Somado a uma definição multifacetada, a obtenção de dados sobre a corrupção é tarefa que pode ser árdua para acadêmicos ou até mesmo para governos. Aliada à sua natureza clandestina, em alguns países, especialmente aqueles com altos níveis de corrupção, a obtenção de dados públicos confiáveis é um enorme desafio, seja pela falta de transparência, seja pela manipulação de informações. Até mesmo quando esses dados são divulgados, o acesso pode ser dificultado, e o formato pode ser inadequado para serem compartilhados ou lidos por máquinas. Buscando facilitar o uso desses dados, hoje temos um movimento mundial na promoção de dados abertos pelos governos.

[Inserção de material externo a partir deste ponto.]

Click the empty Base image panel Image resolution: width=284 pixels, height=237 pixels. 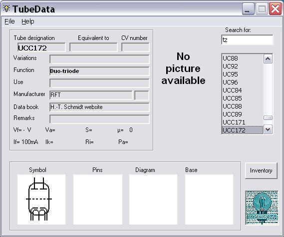click(209, 200)
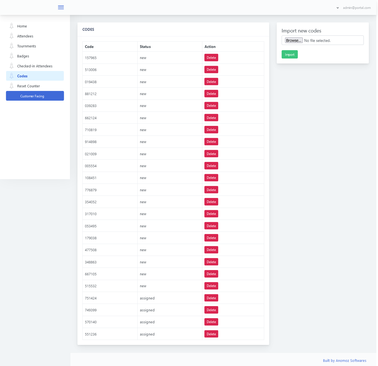Click the rocket icon beside Checked-in Attendees

12,66
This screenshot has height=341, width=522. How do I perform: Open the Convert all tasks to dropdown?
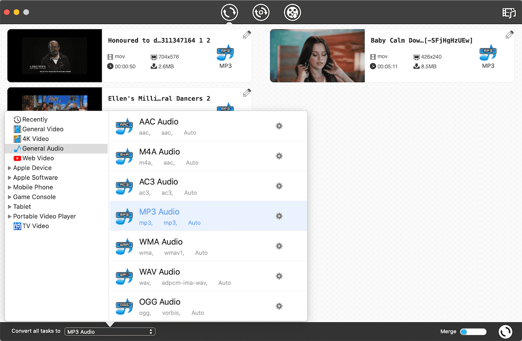(110, 332)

Outra dificuldade na rota é uma mudança cada vez mais constante de cenários políticos, econômicos, sociais e ambientais. A corrupção caminha junto a essas transformações e pode rapidamente adquirir novas formas com a aprovação de leis, eleição de governos e até com a ocorrência de desastres climáticos. Índices elaborados sem a preocupação de atualizações constantes, e mesmo aqueles com uma periodicidade anual, podem não refletir mudanças ou eventos recentes significativos, tornando-os rapidamente obsoletos.

Enfrentando todas as adversidades, algumas iniciativas se propuseram à tarefa de elaborar e divulgar índices relacionados à corrupção - cada um oferecendo uma perspectiva, mas também apresentando problemas significativos na sua elaboração e aplicação.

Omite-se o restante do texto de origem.